▶ _Page excerpt_:
▽

Wheat import via Gwadar planned: SPA offers concessional rates
ISLAMABAD, Jan 3: The government is likely to import 600,000 tons of wheat at Gwadar Port after having received an offer from Singapore Port Authority (SPA) to charge concessional rates for handling the transaction.
The government plans to import wheat within this month to help meet the growing shortage of the commodity across Pakistan.
Official sources told Dawn that SPA, the operators of Gwadar Deep Sea Port, wanted to make the port fully operational by handling the huge quantity of wheat at concessional rates viz-a- viz other ports of the country.
The government was told that although the SPA had started handling ships and vessels at Gwadar, it would be good for the country if it handled “transshipment” like that of the import of 600,000 tons of wheat.
Tenders for importing wheat has just been floated by the government.
When contacted, director-general Gwadar Port Authority Ahmad Bukhsh Lehri confirmed that the operators of the Gwadar Port have offered to charge concessional rates for the import of wheat.
He also said interest of the foreign investors was increasing in the region after the port was inaugurated last year.
He said China had expressed its readiness to connect Gwadar port with Sinkiang and develop a corridor for oil as Gwadar was fast becoming the hub of economic activities.
A Chinese company, he said, had also entered an agreement to set up a steel mill in Gwadar.
Responding to a question, Mr Lehri said a survey for laying a railway line had been completed, while 50 beds hospital had already been established at Gwadar. Over 25 banks have opened their branches in Gwadar while more hotels were being opened there, he added. Movement on the coastal highway, he said, was also increasing after its repair. It was hit by floods in 2005.

△

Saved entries
▽

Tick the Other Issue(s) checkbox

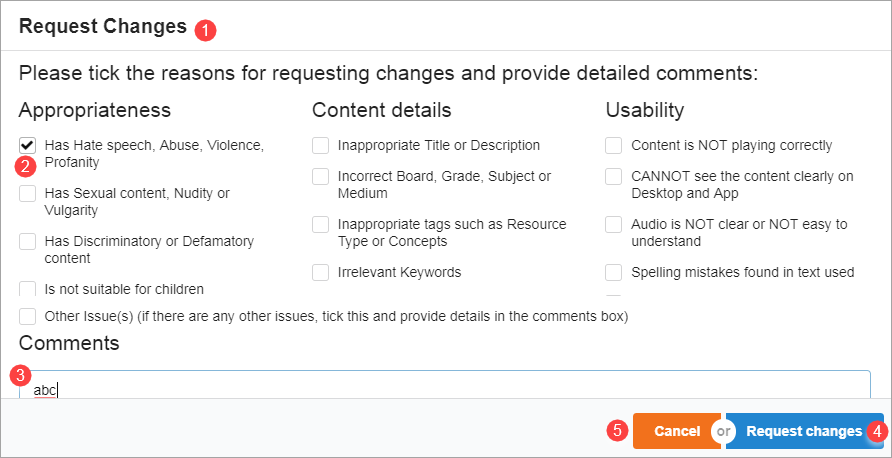click(x=28, y=316)
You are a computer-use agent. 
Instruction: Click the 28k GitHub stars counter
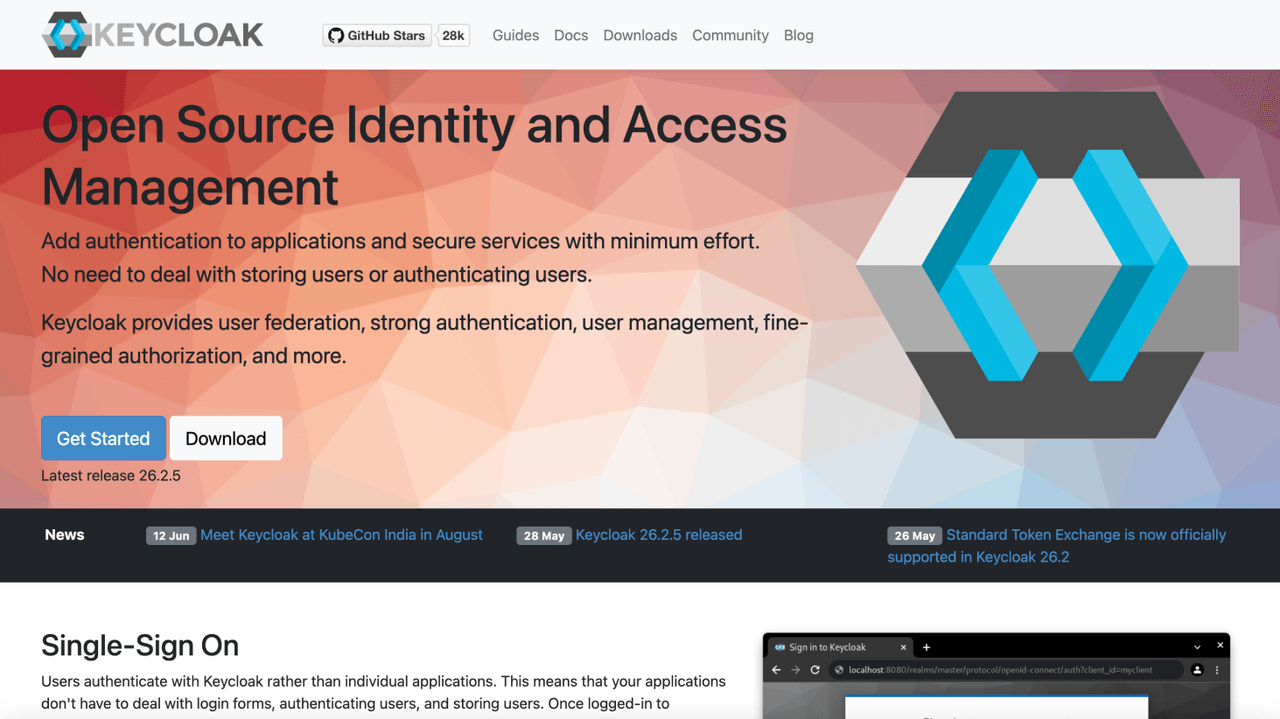(x=453, y=34)
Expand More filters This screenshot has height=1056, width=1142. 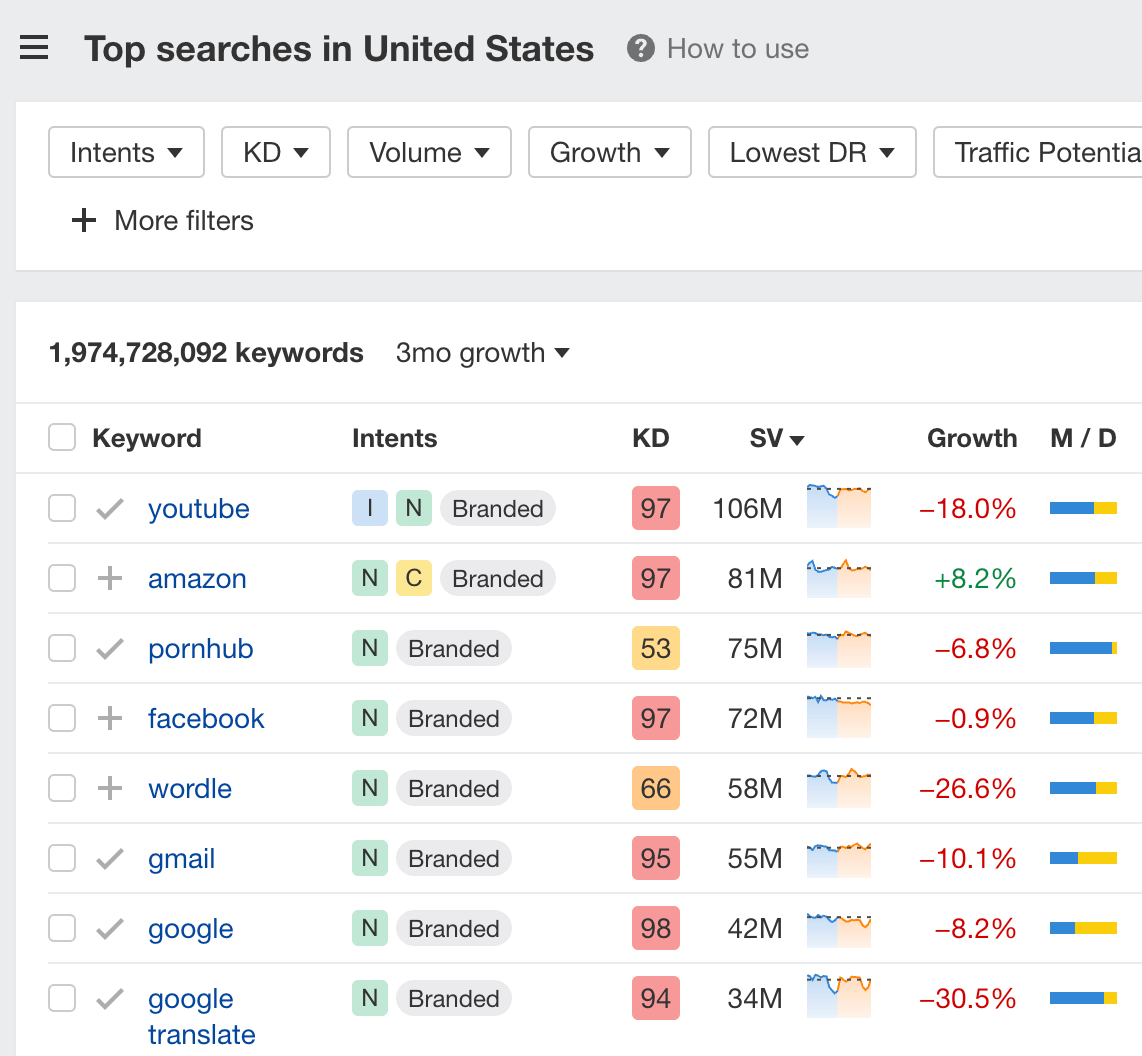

△

▶ _Assignment 1_:
Rewrite the part of the Gwadar wheat article that opens with the words containing "Official sources told" and closes with "tons of wheat.", putting "discounted rates" in place of "concessional rates".
▶ _Assignment 2_:
Turn the paragraph of the Gwadar wheat article beginning "Responding to a question, Mr Lehri said" into a short bulleted list that keeps its main facts.
The saved entries are material separate from the article.

▶ _Exercise response 1_:
Official sources told Dawn that SPA, the operators of Gwadar Deep Sea Port, wanted to make the port fully operational by handling the huge quantity of wheat at discounted rates viz-a- viz other ports of the country.
The government was told that although the SPA had started handling ships and vessels at Gwadar, it would be good for the country if it handled “transshipment” like that of the import of 600,000 tons of wheat.

▶ _Exercise response 2_:
According to Mr Lehri:
- A survey for laying a railway line has been completed.
- A 50-bed hospital has already been established at Gwadar.
- Over 25 banks have opened branches in Gwadar, and more hotels are being opened.
- Movement on the coastal highway is increasing after its repair. The highway was hit by floods in 2005.